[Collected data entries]

•••••

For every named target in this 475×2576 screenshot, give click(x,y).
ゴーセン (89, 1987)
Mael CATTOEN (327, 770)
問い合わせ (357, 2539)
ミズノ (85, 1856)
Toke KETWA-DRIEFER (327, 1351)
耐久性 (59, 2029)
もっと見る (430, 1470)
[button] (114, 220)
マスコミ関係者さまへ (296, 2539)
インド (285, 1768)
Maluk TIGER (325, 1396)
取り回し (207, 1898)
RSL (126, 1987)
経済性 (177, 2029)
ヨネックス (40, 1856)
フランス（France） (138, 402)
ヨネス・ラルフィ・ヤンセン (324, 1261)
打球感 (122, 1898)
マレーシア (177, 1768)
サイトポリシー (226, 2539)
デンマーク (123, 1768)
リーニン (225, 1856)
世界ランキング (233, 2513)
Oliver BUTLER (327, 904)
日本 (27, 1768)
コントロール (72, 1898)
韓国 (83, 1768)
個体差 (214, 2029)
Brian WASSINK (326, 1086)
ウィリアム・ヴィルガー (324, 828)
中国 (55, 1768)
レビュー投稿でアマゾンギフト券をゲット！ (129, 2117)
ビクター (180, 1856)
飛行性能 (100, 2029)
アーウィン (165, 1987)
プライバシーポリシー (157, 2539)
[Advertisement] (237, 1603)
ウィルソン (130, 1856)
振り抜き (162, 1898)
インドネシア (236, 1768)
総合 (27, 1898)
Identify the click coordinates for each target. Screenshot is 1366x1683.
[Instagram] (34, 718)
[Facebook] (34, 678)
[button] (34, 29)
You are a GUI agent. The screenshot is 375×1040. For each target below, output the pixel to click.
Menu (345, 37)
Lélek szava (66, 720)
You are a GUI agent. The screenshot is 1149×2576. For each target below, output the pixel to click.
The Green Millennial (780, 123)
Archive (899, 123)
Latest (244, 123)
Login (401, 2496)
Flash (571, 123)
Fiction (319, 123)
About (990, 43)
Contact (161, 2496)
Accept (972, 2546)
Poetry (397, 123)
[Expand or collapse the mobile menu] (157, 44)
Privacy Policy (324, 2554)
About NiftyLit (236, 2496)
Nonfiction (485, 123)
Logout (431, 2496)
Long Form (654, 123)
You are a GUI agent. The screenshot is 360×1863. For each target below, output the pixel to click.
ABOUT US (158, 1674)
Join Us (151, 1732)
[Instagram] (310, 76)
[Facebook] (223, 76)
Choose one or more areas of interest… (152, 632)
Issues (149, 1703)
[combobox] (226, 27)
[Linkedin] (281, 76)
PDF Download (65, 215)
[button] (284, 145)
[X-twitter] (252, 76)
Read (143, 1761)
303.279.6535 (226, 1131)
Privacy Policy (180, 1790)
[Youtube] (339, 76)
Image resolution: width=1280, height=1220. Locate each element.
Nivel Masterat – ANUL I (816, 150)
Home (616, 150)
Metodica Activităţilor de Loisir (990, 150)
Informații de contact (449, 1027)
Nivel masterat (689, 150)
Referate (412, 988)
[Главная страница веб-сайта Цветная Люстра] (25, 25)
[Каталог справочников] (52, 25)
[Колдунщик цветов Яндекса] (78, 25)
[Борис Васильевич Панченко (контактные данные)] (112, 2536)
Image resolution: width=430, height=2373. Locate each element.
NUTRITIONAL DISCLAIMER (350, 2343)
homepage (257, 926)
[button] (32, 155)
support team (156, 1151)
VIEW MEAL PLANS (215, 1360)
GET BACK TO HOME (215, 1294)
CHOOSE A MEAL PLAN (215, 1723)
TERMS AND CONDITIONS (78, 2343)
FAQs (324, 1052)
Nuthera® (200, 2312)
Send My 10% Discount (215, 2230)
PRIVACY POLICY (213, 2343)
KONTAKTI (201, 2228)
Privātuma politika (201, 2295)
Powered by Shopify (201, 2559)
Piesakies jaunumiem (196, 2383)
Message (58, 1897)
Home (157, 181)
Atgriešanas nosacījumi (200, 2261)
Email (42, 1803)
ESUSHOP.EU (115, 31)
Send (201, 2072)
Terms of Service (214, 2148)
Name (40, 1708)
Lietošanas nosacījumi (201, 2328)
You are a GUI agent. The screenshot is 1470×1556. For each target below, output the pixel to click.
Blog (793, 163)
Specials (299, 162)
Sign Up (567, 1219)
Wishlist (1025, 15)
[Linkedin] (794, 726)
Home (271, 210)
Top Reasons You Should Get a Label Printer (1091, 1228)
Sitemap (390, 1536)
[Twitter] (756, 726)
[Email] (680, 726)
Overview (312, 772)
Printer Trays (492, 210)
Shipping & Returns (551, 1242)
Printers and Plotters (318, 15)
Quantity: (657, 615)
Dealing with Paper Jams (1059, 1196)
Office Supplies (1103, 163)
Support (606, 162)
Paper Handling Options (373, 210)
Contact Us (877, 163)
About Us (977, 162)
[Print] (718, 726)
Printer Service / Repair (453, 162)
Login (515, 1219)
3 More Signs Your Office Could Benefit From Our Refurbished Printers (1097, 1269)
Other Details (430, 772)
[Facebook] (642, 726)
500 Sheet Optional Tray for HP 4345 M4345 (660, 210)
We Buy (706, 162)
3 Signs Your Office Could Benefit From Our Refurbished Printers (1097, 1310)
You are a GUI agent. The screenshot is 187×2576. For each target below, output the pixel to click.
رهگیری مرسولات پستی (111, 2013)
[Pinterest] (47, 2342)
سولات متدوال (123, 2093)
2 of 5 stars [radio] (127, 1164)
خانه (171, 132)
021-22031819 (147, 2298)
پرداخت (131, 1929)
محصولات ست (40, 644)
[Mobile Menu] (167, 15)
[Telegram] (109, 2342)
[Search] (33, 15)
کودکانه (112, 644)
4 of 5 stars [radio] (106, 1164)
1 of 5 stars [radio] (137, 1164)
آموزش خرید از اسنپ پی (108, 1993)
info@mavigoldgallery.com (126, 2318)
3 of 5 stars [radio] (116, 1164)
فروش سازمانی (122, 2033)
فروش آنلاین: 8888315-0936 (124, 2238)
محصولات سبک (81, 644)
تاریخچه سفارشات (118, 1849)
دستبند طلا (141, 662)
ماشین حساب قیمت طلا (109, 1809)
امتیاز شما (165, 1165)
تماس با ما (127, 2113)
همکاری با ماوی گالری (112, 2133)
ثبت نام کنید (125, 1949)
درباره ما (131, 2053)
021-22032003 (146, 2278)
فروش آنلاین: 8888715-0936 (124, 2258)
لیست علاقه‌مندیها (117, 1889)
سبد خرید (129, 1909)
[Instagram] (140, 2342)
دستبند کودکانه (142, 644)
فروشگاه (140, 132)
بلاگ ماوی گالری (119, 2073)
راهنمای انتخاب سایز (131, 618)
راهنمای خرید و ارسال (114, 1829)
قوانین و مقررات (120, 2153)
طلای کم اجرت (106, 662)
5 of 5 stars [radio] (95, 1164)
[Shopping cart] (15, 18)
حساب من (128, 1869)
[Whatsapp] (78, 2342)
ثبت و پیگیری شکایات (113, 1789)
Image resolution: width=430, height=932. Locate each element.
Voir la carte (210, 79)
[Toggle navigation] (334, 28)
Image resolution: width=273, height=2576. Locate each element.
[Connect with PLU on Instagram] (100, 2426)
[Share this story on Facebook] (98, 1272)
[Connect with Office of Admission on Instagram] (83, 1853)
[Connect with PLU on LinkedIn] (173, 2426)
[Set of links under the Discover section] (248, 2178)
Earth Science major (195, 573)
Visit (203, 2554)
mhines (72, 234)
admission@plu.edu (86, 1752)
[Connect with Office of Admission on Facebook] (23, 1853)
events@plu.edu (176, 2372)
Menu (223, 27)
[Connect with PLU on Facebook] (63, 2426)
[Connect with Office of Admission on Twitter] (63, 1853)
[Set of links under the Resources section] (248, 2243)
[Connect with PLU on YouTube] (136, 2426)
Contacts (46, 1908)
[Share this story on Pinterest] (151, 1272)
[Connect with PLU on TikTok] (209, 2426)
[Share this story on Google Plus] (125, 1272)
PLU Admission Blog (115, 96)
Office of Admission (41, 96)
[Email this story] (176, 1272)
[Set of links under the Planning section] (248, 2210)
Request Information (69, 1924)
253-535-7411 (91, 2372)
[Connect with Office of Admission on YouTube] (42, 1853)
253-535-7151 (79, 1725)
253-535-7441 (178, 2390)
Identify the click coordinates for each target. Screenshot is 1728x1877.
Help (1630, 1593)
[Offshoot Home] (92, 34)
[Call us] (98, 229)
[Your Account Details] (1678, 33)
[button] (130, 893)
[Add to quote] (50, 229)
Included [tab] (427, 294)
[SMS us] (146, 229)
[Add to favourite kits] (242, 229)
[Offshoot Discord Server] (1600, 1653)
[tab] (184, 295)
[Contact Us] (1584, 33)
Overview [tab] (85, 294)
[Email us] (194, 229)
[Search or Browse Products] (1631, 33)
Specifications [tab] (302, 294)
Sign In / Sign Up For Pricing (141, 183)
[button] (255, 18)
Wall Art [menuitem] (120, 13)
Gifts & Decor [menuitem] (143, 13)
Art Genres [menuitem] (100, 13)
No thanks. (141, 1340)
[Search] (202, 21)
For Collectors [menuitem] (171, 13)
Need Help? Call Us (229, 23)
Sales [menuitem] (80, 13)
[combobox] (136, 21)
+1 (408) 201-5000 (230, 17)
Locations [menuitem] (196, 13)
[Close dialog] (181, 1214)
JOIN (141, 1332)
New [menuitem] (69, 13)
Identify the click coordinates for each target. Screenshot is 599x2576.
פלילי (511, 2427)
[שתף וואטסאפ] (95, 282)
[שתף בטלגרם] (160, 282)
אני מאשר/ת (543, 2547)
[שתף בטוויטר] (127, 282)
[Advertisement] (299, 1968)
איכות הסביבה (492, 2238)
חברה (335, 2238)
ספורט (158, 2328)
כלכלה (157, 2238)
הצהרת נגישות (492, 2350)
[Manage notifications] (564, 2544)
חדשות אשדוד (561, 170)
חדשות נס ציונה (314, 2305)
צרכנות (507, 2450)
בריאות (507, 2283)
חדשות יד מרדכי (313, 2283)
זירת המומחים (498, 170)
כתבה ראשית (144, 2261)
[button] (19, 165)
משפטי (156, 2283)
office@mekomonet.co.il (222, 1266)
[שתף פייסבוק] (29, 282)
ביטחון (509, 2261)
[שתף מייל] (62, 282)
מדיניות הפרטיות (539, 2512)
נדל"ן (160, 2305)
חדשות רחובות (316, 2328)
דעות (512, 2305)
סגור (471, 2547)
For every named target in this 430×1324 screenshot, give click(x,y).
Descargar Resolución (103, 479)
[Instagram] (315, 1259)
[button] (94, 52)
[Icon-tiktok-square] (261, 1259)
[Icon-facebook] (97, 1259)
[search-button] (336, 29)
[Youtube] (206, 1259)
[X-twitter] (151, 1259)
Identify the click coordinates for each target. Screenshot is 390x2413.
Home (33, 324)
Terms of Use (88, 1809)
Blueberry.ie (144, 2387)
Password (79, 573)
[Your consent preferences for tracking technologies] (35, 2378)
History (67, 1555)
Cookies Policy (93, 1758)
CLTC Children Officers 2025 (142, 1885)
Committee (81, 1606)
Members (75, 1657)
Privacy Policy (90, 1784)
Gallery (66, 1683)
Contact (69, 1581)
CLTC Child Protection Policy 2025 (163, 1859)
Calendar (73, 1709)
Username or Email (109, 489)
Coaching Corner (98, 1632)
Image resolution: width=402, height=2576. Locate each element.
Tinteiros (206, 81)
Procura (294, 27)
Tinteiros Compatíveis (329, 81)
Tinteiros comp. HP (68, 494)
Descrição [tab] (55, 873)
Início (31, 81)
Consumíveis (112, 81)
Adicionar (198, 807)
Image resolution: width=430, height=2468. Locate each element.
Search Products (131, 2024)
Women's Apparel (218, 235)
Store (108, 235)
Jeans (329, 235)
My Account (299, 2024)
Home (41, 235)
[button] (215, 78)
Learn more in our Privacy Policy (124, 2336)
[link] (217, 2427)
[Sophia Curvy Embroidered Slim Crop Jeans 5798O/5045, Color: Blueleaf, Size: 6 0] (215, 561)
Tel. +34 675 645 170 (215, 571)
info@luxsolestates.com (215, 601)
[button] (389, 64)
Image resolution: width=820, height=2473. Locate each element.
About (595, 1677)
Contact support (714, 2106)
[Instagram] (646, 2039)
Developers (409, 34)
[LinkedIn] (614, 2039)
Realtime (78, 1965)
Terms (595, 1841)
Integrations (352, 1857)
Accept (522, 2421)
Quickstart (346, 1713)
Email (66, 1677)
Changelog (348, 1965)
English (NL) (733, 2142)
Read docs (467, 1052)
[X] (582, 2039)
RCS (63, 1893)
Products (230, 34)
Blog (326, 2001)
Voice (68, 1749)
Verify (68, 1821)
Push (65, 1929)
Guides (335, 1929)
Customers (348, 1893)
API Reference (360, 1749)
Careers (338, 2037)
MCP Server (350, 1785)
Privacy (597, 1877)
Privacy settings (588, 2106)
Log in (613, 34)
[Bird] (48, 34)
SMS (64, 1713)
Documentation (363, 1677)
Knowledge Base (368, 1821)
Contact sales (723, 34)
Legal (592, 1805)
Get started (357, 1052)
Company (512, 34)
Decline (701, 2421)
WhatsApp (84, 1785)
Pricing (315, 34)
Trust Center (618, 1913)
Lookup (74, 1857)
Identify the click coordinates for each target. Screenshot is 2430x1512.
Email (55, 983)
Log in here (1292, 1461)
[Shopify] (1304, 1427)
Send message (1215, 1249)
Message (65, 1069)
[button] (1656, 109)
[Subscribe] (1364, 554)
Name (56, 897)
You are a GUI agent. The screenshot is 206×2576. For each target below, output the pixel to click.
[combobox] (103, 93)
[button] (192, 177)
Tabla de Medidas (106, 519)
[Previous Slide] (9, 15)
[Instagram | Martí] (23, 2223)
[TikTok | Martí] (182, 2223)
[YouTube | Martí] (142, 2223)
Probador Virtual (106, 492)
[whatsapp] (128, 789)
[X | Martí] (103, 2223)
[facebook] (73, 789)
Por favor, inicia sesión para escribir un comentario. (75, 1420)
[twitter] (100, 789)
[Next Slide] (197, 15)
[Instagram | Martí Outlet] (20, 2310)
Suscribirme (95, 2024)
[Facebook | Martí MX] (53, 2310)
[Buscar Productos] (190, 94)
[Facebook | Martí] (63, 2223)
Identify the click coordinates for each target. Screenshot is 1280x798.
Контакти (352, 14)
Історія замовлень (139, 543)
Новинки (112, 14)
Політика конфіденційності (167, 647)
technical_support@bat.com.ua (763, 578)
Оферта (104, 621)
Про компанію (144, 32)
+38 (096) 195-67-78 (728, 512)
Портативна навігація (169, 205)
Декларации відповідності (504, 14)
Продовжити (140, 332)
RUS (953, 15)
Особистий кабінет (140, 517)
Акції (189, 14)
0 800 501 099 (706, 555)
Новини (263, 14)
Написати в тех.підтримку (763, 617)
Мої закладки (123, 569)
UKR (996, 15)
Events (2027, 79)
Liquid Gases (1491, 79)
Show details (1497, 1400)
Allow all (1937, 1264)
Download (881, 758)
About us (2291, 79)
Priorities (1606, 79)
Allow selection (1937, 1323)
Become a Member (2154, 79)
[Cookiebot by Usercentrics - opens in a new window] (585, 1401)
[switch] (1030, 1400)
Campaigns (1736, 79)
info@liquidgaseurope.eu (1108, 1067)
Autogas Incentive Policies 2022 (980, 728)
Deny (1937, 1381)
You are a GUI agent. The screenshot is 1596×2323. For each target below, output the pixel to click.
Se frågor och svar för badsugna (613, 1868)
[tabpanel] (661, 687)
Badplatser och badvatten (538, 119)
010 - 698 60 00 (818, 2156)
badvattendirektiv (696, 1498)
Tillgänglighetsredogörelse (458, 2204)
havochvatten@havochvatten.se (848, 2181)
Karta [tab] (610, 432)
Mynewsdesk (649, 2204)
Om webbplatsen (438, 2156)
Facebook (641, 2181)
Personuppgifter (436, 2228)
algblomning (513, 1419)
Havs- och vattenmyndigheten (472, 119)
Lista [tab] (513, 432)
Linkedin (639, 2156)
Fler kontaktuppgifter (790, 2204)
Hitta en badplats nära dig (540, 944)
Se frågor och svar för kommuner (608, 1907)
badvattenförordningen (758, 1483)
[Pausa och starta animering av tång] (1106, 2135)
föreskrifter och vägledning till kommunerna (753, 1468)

•••••

→ **Prompt**: Your answer should be the lines above, from the line containing "[שתף בטוויטר] (127, 282)" up to and including the line containing "Members (75, 1657)", reproduced exactly and with nothing else.

→ **Exercise solution**:
[שתף בטוויטר] (127, 282)
[Advertisement] (299, 1968)
איכות הסביבה (492, 2238)
חברה (335, 2238)
ספורט (158, 2328)
כלכלה (157, 2238)
הצהרת נגישות (492, 2350)
[Manage notifications] (564, 2544)
חדשות אשדוד (561, 170)
חדשות נס ציונה (314, 2305)
צרכנות (507, 2450)
בריאות (507, 2283)
חדשות יד מרדכי (313, 2283)
זירת המומחים (498, 170)
כתבה ראשית (144, 2261)
[button] (19, 165)
משפטי (156, 2283)
office@mekomonet.co.il (222, 1266)
[שתף פייסבוק] (29, 282)
ביטחון (509, 2261)
[שתף מייל] (62, 282)
מדיניות הפרטיות (539, 2512)
נדל"ן (160, 2305)
חדשות רחובות (316, 2328)
דעות (512, 2305)
סגור (471, 2547)
For every named target in this 430×1324 screenshot, give click(x,y).
Descargar Resolución (103, 479)
[Instagram] (315, 1259)
[button] (94, 52)
[Icon-tiktok-square] (261, 1259)
[Icon-facebook] (97, 1259)
[search-button] (336, 29)
[Youtube] (206, 1259)
[X-twitter] (151, 1259)
Identify the click coordinates for each target. Screenshot is 390x2413.
Home (33, 324)
Terms of Use (88, 1809)
Blueberry.ie (144, 2387)
Password (79, 573)
[Your consent preferences for tracking technologies] (35, 2378)
History (67, 1555)
Cookies Policy (93, 1758)
CLTC Children Officers 2025 (142, 1885)
Committee (81, 1606)
Members (75, 1657)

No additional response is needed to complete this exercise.